The Role of NGOs in the Implementation of UNSCR 1325

 

Ms. Mavic Cabrera-Balleza

 

Let me go through the resolution, which is about 3p: Participation, Protection in conflict and post conflict situations and Prevention of sexual violence and of conflict itself.

 

ICRC says that 80% of the victims heavily affected by conflicts are women and children. But, not only projected as victims but also Women should be Peace builders and decision makers.

 

The resolution 1325 came from the ground and up. It is inclusive, participatory and initiated by civil society organizations. There are various women, peace and security resolutions. The resolution 1820 reinforces the jurisprudence of the ICTY and ICTR, stating that rape is a technique of war. It emphasise that there should be no amnesty for sexual violence. Moreover, sexual violence should be addressed in peacekeeping mandates.

This resolution was presented to civil society organizations, mainly in NY.

 

Resolution 1888

This resolution appointed a special representative of the UN Secretary General. There is a high level champion that draws attention on sexual violence in conflict areas. The resolution calls for investigation and prosecution of perpetrators of sexual violence as civilian officers and military commanders. Command responsibility (IHL principle) should be extended to cover sexual violence. There are fewer civil society organizations that know about this resolution.

 

Resolution 1889

It was unanimously adopted by the Security Council and is dealing with post-conflict situations and peace building. It developed indicators to monitor the implementation of the various resolutions on women, peace and security.

 

Also there is a need to recognize the missing link in resolution 1888: reporting and accountability. There was a hope with Resolution 1889, states would report to the Security Council. Unfortunately it did not happen so easily. Until now, the indicators have not been officially adopted: it is only a naming and shaming exercise. The concern is that it would be only another reporting burden. There are indeed too many indicators and some of them are unrealistic. Right now groups like UNICEF, UN Women are consulting again with members states for the indicators and their use. However, there is still no civil society consultation in the process.

 

Resolution 1960

It further strengthens commitment and political will to prevent sexual violence, to combat impunity and enforce accountability.

The UN Secretary-General is requested to establish monitoring analysis and reporting arrangements on sexual violence. The resolution requests also a yearly publication of a list of armed groups that target women for sexual abuse

 

Various organizations sent a letter to the Security Council, asking if we really need that many resolutions to fully address the impact of armed conflict on women. They said that it created a lot of confusion, especially on the ground.

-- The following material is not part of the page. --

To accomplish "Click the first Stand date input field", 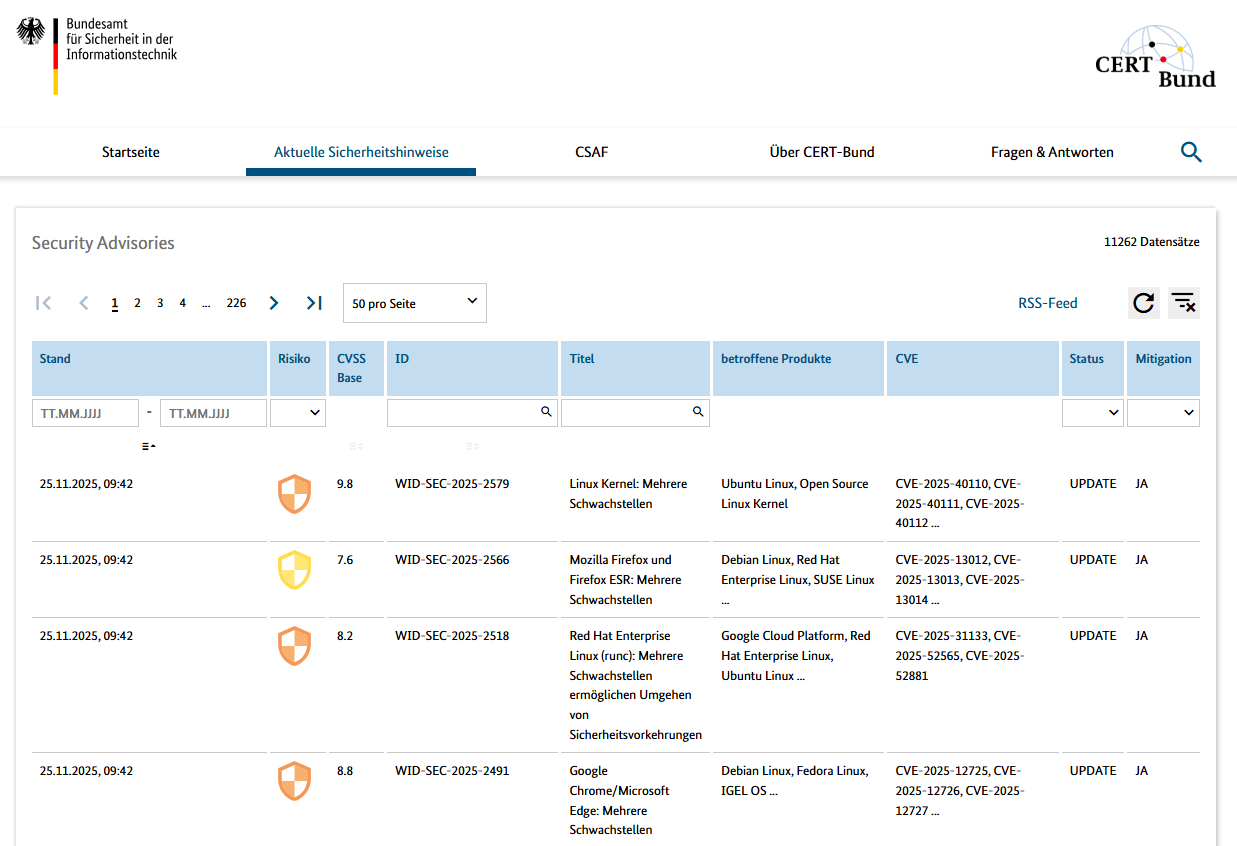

The other concern is that the resolutions focuse too much on the prevention of sexual violence and not enough on the prevention of armed conflict itself. If women sat at the decision making table it would probably decrease their vulnerability to sexual violence.

 

So far, there are 24 national action plans, which is 12% of the countries in the world.

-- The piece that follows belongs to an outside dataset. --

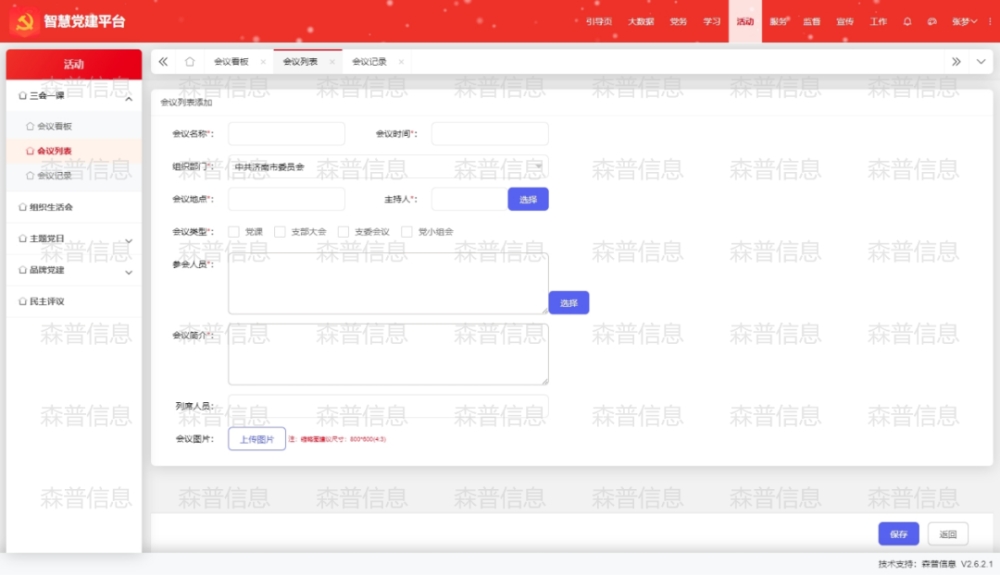This screenshot has width=1000, height=575.
Task: Click the home icon in tab bar
Action: tap(189, 61)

There is one regional action plan: Burundi, DRC, Rwanda. It is very important because states feel pressure from neighboring countries more than from the General Assembly. A regional Action plan is also ongoing in the Pacific.

 

There are also regional policies adopted by the European Union “EU comprehensive approach to the EU implementation of the UNSCR 1325 and 1820” and a solemn declaration on Gender equality in Africa.

 

It is important to develop indicators and to monitor the implementation of the resolution 1325 by civil society. Some work needs to be done on CEDAW in order to make some general recommendations. This will serve as an interpretation of State obligations under international law.

 

Nowadays, most action plans are concentrated on central government actors and on NGOs working in the capitals. But NGOs that work where the conflict is actually taking place, where it matters the most, are not involved. There are some efforts to be made to involve civil society at the very local level, to increase their wonderful work on the ground but also to involve local officials at the very local level.

 

Here are some strategies for advancing the 1325 resolution implementation:

- Broad awareness raising. Building a government will and constituency.

- Partnerships among NGOs, governments, the UN and the private sector should be strengthened. Involving the private sector is new. There is a need to make them understand that peace is good for business and therefore they shall contribute towards this goal.

- Champions should be identified, especially at the national level. As an example, there is the particular situation in Nepal where the projects are supported by congress women.

- Need to emphasis the importance of the clarity of purpose, particularly by the adoption of national action plans.